▶ [HOW TO COMPLETE THIS TASK]
Print out every line of the listing below without alteration.

▶ [LISTED ENTRIES]

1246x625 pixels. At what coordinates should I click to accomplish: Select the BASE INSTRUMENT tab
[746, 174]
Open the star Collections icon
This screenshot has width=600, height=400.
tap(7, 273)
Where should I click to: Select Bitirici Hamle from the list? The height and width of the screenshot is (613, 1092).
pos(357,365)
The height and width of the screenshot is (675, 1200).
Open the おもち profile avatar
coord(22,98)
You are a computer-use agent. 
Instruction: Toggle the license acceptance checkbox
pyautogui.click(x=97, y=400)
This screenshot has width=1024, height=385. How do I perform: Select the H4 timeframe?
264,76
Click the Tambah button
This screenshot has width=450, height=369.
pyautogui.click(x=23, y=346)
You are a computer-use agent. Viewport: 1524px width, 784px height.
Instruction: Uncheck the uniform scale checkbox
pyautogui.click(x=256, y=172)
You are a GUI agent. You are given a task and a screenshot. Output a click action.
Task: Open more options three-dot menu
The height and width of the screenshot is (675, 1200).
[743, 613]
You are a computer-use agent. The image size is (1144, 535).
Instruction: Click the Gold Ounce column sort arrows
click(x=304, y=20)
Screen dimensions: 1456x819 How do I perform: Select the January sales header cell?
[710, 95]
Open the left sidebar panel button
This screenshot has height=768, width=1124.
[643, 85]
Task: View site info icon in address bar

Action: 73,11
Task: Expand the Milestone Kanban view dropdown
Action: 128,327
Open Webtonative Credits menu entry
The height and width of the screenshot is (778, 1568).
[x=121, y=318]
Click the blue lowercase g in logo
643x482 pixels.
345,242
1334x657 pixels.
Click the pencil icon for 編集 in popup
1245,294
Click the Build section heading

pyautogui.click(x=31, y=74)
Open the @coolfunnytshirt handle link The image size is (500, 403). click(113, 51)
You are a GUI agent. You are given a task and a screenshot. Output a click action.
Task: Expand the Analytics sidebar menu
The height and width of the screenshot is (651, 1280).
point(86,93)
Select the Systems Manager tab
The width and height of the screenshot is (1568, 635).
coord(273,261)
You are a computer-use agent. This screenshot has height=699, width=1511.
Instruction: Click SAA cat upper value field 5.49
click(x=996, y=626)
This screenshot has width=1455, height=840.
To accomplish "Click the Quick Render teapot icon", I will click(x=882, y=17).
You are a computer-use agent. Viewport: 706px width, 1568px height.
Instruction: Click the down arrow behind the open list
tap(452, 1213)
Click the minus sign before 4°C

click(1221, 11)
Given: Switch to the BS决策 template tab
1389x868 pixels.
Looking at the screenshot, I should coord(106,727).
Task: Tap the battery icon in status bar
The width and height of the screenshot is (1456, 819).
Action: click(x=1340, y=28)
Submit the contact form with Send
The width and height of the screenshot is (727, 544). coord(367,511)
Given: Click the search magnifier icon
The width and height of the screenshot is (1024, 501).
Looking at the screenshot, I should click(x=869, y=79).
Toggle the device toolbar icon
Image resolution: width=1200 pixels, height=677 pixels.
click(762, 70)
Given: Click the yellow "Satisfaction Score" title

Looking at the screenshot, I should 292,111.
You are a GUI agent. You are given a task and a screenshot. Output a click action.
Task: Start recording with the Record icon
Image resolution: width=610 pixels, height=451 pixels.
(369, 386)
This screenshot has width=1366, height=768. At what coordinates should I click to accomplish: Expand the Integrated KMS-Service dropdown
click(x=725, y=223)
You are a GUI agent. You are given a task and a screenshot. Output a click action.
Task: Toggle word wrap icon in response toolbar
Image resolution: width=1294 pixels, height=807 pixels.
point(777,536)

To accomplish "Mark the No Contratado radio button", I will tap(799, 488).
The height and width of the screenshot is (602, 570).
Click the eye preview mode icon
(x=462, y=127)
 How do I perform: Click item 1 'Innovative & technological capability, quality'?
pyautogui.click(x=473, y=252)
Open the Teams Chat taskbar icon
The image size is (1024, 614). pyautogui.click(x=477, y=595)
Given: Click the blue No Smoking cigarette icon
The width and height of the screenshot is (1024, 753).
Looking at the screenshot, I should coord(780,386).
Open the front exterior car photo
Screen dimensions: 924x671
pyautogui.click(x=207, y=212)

▶ [REPLY]
1246x625 pixels. At what coordinates should I click to accomplish: Select the BASE INSTRUMENT tab
[746, 174]
Open the star Collections icon
This screenshot has width=600, height=400.
tap(7, 273)
Where should I click to: Select Bitirici Hamle from the list? The height and width of the screenshot is (613, 1092).
pos(357,365)
The height and width of the screenshot is (675, 1200).
Open the おもち profile avatar
coord(22,98)
You are a computer-use agent. 
Instruction: Toggle the license acceptance checkbox
pyautogui.click(x=97, y=400)
This screenshot has width=1024, height=385. How do I perform: Select the H4 timeframe?
264,76
Click the Tambah button
This screenshot has width=450, height=369.
pyautogui.click(x=23, y=346)
You are a computer-use agent. Viewport: 1524px width, 784px height.
Instruction: Uncheck the uniform scale checkbox
pyautogui.click(x=256, y=172)
You are a GUI agent. You are given a task and a screenshot. Output a click action.
Task: Open more options three-dot menu
The height and width of the screenshot is (675, 1200).
[743, 613]
You are a computer-use agent. The image size is (1144, 535).
Instruction: Click the Gold Ounce column sort arrows
click(x=304, y=20)
Screen dimensions: 1456x819 How do I perform: Select the January sales header cell?
[710, 95]
Open the left sidebar panel button
This screenshot has height=768, width=1124.
[643, 85]
Task: View site info icon in address bar

Action: 73,11
Task: Expand the Milestone Kanban view dropdown
Action: 128,327
Open Webtonative Credits menu entry
The height and width of the screenshot is (778, 1568).
[x=121, y=318]
Click the blue lowercase g in logo
643x482 pixels.
345,242
1334x657 pixels.
Click the pencil icon for 編集 in popup
1245,294
Click the Build section heading

pyautogui.click(x=31, y=74)
Open the @coolfunnytshirt handle link The image size is (500, 403). click(113, 51)
You are a GUI agent. You are given a task and a screenshot. Output a click action.
Task: Expand the Analytics sidebar menu
The height and width of the screenshot is (651, 1280).
point(86,93)
Select the Systems Manager tab
The width and height of the screenshot is (1568, 635).
coord(273,261)
You are a computer-use agent. This screenshot has height=699, width=1511.
Instruction: Click SAA cat upper value field 5.49
click(x=996, y=626)
This screenshot has width=1455, height=840.
To accomplish "Click the Quick Render teapot icon", I will click(x=882, y=17).
You are a computer-use agent. Viewport: 706px width, 1568px height.
Instruction: Click the down arrow behind the open list
tap(452, 1213)
Click the minus sign before 4°C

click(1221, 11)
Given: Switch to the BS决策 template tab
1389x868 pixels.
Looking at the screenshot, I should coord(106,727).
Task: Tap the battery icon in status bar
The width and height of the screenshot is (1456, 819).
Action: click(x=1340, y=28)
Submit the contact form with Send
The width and height of the screenshot is (727, 544). coord(367,511)
Given: Click the search magnifier icon
The width and height of the screenshot is (1024, 501).
Looking at the screenshot, I should click(x=869, y=79).
Toggle the device toolbar icon
Image resolution: width=1200 pixels, height=677 pixels.
click(762, 70)
Given: Click the yellow "Satisfaction Score" title

Looking at the screenshot, I should 292,111.
You are a GUI agent. You are given a task and a screenshot. Output a click action.
Task: Start recording with the Record icon
Image resolution: width=610 pixels, height=451 pixels.
(369, 386)
This screenshot has width=1366, height=768. At what coordinates should I click to accomplish: Expand the Integrated KMS-Service dropdown
click(x=725, y=223)
You are a GUI agent. You are given a task and a screenshot. Output a click action.
Task: Toggle word wrap icon in response toolbar
Image resolution: width=1294 pixels, height=807 pixels.
point(777,536)

To accomplish "Mark the No Contratado radio button", I will tap(799, 488).
The height and width of the screenshot is (602, 570).
Click the eye preview mode icon
(x=462, y=127)
 How do I perform: Click item 1 'Innovative & technological capability, quality'?
pyautogui.click(x=473, y=252)
Open the Teams Chat taskbar icon
The image size is (1024, 614). pyautogui.click(x=477, y=595)
Given: Click the blue No Smoking cigarette icon
The width and height of the screenshot is (1024, 753).
Looking at the screenshot, I should coord(780,386).
Open the front exterior car photo
Screen dimensions: 924x671
pyautogui.click(x=207, y=212)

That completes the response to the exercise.